Well, that has certainly been a very interesting (ongoing) exercise.
I did a bit of Googling and ended up buying one of these:
https://www.temtop.co.uk/products/m10i
According to those articles (and obviously the research behind the majority of them), the most dangerous elements of wood smoke are PM2.5 particles (measured in ug/m3). The important thresholds are 12ug/m3 and 35ug/m3. Levels below 12ug/m3 are considered safe whilst 12-35ug/m3 are considered ‘moderate’. Anything above 35 can be considered unsafe. Levels about 250 are ‘hazardous’.
We have 2 log burners in our house, both burning kiln dried or seasoned hardwood. Once is a modern, closed log burner whilst the other is an older, open door ‘Franklin style’ burner. The ambient PM2.5 levels in our house are 1-2ug/m3.
I tried out the detector on the modern, closed log burner with the detector placed about 2m away from the burner whilst I lit it and got it up to operating temperature. Once it was lit, I probably opened the door 3 or 4 times to feed it. Throughout this time, the detector read 2-3ug/m3. Even when the door was opened, there was no discernible spike in the PM2.5 levels.
With the open fire, this also showed similar levels of about 2-3ug/m3 until about 20 mins after lighting. The level then spiked up to 25ug/m3 where it stayed for a few minutes. Then, over the next 20 minutes or so, (whilst I was still feeding the fire as normal), the level steadily decreased to 10ug/m3.
So, although I have only had the monitor a couple of weeks and it is obviously a very small sample size so far, my experience does not correlate with those newspaper articles at all. Especially not the frankly sensationalist Grauniad ones.

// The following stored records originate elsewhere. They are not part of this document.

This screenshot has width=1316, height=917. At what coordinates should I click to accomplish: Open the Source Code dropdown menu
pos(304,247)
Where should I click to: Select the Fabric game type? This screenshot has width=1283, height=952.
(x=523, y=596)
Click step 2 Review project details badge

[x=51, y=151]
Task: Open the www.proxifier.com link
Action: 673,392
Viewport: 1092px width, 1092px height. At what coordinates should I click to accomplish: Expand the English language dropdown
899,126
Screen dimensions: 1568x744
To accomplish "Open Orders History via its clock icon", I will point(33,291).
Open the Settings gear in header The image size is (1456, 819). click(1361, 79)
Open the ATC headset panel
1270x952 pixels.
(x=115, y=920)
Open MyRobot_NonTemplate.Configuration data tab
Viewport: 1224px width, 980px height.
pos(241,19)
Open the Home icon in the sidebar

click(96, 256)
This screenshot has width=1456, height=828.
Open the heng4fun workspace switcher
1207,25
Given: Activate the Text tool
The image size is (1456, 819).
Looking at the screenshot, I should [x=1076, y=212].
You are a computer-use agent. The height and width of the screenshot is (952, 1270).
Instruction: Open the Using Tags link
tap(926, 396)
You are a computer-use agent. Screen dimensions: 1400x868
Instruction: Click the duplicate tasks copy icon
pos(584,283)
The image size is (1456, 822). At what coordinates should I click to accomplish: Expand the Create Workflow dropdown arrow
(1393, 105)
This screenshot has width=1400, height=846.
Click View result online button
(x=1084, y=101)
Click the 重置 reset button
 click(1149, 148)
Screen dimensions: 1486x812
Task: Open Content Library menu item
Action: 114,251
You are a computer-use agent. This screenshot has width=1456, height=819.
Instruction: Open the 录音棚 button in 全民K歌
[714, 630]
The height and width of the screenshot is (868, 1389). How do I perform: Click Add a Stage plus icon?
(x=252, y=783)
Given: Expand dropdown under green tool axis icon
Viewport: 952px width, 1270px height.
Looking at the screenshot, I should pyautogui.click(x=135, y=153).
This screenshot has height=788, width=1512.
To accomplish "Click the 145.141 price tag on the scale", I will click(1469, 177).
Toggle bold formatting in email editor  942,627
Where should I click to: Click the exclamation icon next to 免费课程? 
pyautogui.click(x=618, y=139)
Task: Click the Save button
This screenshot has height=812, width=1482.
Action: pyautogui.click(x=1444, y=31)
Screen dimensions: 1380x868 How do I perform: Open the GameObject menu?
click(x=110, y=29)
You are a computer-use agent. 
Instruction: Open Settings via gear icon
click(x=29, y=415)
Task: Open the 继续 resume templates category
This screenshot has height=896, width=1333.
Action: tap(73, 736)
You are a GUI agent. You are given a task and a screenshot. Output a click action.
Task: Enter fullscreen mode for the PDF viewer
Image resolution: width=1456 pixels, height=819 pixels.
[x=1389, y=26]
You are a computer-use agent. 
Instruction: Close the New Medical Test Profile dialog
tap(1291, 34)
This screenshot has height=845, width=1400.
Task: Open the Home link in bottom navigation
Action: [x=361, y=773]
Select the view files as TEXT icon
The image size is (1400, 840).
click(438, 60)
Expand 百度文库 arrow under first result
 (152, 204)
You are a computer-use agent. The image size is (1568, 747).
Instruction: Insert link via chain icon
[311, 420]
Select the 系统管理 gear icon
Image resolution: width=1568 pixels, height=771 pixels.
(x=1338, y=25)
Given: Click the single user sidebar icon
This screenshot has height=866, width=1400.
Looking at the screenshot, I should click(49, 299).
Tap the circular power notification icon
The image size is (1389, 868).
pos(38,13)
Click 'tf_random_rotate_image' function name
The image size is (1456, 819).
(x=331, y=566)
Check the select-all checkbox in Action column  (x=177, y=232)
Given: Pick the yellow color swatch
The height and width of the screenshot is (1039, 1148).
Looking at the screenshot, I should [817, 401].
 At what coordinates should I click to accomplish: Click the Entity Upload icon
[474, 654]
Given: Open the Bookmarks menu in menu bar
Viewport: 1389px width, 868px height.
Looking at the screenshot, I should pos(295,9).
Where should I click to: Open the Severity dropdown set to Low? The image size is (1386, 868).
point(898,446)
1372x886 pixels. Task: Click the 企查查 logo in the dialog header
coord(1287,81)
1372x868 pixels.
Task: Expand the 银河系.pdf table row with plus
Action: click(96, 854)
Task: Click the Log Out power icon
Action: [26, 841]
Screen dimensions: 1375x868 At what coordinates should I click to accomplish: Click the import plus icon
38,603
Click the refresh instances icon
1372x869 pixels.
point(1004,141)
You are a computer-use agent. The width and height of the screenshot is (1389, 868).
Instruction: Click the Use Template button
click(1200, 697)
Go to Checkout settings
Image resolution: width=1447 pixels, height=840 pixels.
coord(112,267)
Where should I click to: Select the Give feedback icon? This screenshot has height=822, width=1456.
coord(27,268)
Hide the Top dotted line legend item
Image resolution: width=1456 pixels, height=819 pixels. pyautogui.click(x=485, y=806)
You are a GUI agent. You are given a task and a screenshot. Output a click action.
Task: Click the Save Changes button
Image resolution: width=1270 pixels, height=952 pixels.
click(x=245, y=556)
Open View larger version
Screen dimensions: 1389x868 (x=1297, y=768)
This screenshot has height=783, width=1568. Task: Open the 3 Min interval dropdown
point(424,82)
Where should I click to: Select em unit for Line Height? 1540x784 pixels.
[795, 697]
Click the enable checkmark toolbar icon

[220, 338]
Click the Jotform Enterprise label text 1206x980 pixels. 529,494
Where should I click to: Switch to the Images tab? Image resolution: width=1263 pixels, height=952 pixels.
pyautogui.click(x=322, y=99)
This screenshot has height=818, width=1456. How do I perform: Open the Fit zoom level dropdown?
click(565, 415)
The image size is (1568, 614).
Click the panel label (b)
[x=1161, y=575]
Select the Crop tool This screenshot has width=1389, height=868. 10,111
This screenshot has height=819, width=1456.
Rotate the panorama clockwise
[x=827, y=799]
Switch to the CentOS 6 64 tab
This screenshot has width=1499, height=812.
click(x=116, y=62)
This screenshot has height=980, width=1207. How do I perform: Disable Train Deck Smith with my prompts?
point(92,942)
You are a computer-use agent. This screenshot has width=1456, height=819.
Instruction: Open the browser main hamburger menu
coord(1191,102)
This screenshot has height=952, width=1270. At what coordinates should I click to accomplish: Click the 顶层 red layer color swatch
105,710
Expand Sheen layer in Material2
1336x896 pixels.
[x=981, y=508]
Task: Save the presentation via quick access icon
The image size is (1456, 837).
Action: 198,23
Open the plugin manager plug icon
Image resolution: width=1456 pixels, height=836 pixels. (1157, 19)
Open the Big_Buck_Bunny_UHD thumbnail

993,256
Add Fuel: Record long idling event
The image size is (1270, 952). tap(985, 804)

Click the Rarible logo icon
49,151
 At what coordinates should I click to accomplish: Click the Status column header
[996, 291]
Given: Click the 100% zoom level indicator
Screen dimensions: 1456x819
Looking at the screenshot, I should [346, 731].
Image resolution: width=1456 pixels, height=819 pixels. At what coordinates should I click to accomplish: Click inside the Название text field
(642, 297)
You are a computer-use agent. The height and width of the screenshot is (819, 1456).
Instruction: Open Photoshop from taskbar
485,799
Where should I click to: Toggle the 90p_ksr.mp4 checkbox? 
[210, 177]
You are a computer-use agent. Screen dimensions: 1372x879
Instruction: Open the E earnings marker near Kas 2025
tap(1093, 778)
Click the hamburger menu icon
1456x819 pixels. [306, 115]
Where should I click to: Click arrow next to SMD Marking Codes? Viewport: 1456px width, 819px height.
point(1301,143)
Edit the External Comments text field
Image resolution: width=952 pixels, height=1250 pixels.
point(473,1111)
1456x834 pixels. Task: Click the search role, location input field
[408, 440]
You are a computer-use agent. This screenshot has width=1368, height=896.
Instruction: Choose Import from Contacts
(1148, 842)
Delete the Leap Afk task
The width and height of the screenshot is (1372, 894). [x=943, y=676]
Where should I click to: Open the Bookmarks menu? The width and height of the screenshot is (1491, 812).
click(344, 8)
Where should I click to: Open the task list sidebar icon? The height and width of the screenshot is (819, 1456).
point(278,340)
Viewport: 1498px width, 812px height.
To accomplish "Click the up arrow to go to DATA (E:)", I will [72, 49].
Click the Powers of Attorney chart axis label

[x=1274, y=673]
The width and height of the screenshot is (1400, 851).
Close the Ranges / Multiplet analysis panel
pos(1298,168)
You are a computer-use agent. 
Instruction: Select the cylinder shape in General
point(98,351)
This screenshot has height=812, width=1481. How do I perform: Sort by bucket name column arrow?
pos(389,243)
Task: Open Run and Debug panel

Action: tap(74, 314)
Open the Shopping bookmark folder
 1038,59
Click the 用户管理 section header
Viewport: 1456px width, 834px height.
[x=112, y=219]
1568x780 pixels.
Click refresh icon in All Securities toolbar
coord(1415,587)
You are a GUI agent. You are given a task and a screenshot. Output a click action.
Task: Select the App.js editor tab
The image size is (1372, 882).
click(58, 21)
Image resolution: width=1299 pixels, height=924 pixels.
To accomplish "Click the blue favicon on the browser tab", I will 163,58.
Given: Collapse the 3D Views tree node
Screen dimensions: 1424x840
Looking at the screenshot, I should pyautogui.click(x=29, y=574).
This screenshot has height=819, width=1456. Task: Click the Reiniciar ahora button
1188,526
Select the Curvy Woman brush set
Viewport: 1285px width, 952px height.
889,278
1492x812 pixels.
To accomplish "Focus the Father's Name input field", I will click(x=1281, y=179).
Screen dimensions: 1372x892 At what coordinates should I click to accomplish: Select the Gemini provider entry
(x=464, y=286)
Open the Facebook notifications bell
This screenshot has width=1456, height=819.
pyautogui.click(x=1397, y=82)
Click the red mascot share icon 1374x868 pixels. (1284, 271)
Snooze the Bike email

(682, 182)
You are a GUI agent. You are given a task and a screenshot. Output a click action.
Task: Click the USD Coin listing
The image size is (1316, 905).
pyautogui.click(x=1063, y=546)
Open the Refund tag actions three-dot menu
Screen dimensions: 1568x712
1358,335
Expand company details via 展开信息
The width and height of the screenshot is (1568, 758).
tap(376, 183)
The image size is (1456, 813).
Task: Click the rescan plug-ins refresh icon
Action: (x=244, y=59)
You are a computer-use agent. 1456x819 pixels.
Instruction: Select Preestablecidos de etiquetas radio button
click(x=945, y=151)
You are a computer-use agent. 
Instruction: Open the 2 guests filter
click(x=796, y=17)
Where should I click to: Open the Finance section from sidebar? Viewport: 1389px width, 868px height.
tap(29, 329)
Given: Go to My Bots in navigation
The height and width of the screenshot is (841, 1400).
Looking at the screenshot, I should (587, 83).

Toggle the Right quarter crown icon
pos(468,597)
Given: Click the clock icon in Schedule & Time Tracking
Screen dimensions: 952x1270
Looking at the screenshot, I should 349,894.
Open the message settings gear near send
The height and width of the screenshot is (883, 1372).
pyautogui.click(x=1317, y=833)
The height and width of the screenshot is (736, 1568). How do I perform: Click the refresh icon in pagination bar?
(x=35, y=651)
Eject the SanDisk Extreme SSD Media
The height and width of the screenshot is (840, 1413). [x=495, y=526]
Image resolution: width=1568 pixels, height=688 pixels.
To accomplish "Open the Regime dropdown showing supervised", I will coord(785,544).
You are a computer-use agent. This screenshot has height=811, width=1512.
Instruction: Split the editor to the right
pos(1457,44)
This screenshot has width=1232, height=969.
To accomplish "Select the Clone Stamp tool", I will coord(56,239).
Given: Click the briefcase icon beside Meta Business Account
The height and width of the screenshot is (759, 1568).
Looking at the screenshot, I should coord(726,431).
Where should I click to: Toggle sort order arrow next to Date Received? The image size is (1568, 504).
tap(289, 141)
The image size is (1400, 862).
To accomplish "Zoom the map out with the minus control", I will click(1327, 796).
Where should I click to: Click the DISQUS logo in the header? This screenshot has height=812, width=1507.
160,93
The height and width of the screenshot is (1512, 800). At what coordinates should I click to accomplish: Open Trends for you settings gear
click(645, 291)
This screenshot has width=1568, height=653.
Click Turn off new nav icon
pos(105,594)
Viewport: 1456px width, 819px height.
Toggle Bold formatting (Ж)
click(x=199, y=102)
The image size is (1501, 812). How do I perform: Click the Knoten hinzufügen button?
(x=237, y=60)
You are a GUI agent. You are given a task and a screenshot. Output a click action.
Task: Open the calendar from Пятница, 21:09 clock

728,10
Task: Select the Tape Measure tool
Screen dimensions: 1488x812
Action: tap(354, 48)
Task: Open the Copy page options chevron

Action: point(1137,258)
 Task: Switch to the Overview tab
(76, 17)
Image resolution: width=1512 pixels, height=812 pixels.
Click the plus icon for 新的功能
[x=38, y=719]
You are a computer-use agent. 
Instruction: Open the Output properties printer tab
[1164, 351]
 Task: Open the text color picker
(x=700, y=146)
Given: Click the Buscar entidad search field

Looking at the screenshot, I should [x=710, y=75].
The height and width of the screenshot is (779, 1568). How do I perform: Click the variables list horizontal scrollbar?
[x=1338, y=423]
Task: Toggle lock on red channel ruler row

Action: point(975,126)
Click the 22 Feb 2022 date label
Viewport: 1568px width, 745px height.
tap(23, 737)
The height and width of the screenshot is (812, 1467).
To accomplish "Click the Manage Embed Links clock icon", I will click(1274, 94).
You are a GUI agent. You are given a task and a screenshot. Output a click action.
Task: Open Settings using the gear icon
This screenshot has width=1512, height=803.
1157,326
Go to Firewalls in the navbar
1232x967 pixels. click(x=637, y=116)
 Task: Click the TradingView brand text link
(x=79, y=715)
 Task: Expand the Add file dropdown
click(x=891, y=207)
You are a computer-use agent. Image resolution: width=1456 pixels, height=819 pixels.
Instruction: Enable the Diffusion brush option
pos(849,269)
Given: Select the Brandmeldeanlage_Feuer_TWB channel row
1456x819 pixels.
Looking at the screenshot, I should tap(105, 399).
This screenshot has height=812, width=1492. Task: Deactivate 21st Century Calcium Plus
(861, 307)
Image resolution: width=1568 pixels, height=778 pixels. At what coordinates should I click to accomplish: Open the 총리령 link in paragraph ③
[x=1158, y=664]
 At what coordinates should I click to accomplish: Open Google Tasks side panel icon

I will continue to use the monitor and report back if it starts showing a different pattern.
(Interestingly, when the fire(s) aren’t lit, the monitor tends to live in the kitchen where it charges. Whilst cooking supper, the PM2.5 levels are normally constantly above 30ug/m3. One night, with something cooking on the hob, it spiked up to 240ug/m3 but my personal record so far is cooking a couple of steaks on the griddle: 950ug/m3!!! I await with bated breath the swathe of Grauniad articles about how dangerous cooking is for our health).